What Is 3 Sisters Gardening?
The tall and sturdy corn stalks provide support for the vining bean plant, while the beans’ roots provide nitrogen-fixing bacteria by pulling nitrogen out of the air to share with the corn. Then, the large squash leaves provide shade to minimize weeds and conserve moisture for all three plants.
Best Way to Plant Pole Beans, Squash, and Corn
1. Choose heirloom varieties of pole beans, squash, and corn. A combination of sweet corn, stringless green beans, and zucchini are ideal, but make sure to choose plant varieties that are recommended for your area.
2. Plant all three plants in small groups, spaced out 2 ½ – 3 feet apart.
3. Plant small groups in “hills.” These hills are raised mounds for better drainage in wet areas or shallow depressions to catch and absorb water in dry areas.
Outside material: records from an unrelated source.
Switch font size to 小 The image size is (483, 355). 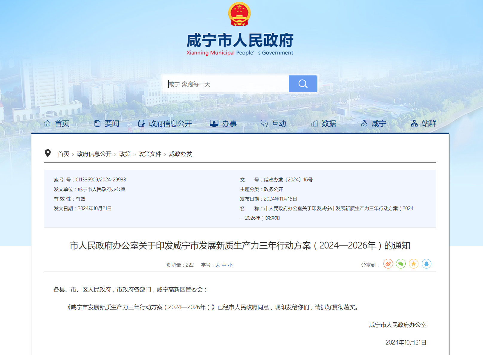point(230,265)
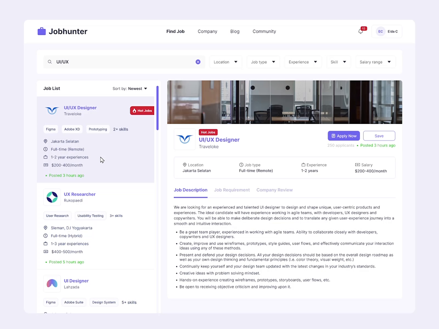Expand the Job type filter
Image resolution: width=439 pixels, height=329 pixels.
(x=263, y=62)
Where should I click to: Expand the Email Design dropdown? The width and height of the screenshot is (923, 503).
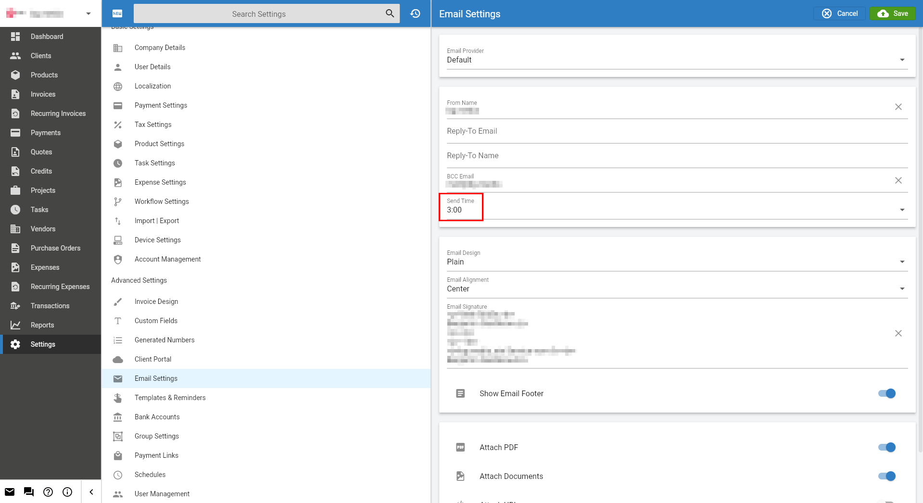pyautogui.click(x=902, y=262)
4. Plant hills in blocks. This block or grid pattern (rather than a straight line pattern) aids in pollination, which leads to better vegetable formation and increased harvest.
5. Plant corn first, followed by beans and squash. According to the recommendations for planting times in your area, plant your corn plant or sow your corn seeds first. When the corn is about 6” tall, plant 2-3 bean seeds about 6” from the base of each corn plant. Finally, plant 2-3 squash seeds (spaced about 6” apart) in their own hills between the hills of corn and beans.
6. Keep weeded until squash vines grow to cover the ground. Do this by mulching your garden or hoeing until squash vines are large enough to shade out the weeds below.